**Text block:**

Clinical recommendations and future directions
Based on these results, which add to the preponderance of clinical evidence [5-12] that memantine add-on-to-donepezil/ChEI combination therapy is superior to component monotherapies and that non-treatment is associated with significant decline over six months, it is our clinical recommendation that, barring any contraindication, all individuals in the moderate or severe stages of AD dementia receive combination treatment. However, this study does not inform regarding when anti-AD medications should be stopped; there is a dearth of data to inform regarding this very important aspect of AD management that requires further study.
Finally, a recent FDA draft guidance suggested that the composite Clinical Dementia Rating scale Sum-of-Boxes score be used as the primary outcome measure in pivotal clinical trials involving individuals with mild cognitive impairment due to AD or prodromal AD [31,32]. Our AUC 4D-CI analysis, due to its ability to capture both the clinical trajectory and a four-dimensional picture of illness, should be investigated in future studies as a potential candidate outcome measure for inclusion in AD clinical trials.

**Recorded information:**
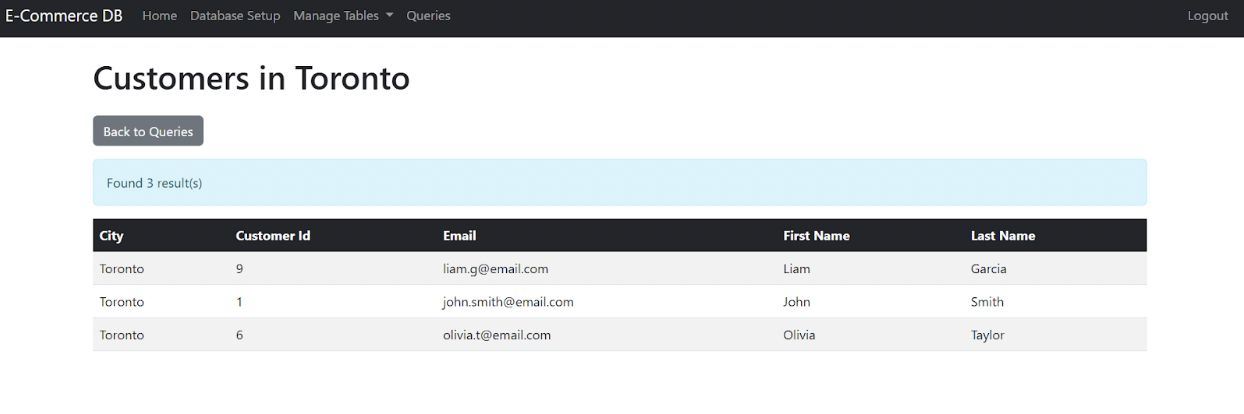The width and height of the screenshot is (1244, 414).
Task: Click the Customer Id column header
Action: click(273, 236)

**Questions to answer:**
**a.** Answer each from the text on clinical recommendations:
(i) Over what period is non-treatment associated with significant decline?
(ii) Which score did a recent FDA draft guidance suggest as the primary outcome measure in pivotal clinical trials?
(iii) On what question does the study not inform, according to the text?
**b.** Translate this sentence from the text on clinical recommendations into Spanish: "However, this study does not inform regarding when anti-AD medications should be stopped; there is a dearth of data to inform regarding this very important aspect of AD management that requires further study."
Use only the text on clinical recommendations as your source.

**Your written answers:**
**a.**
(i) Six months.
(ii) The composite Clinical Dementia Rating scale Sum-of-Boxes score.
(iii) When anti-AD medications should be stopped.

**b.** Sin embargo, este estudio no aporta información sobre cuándo deben suspenderse los medicamentos contra la EA; hay escasez de datos que informen sobre este aspecto tan importante del manejo de la EA, que requiere más estudio.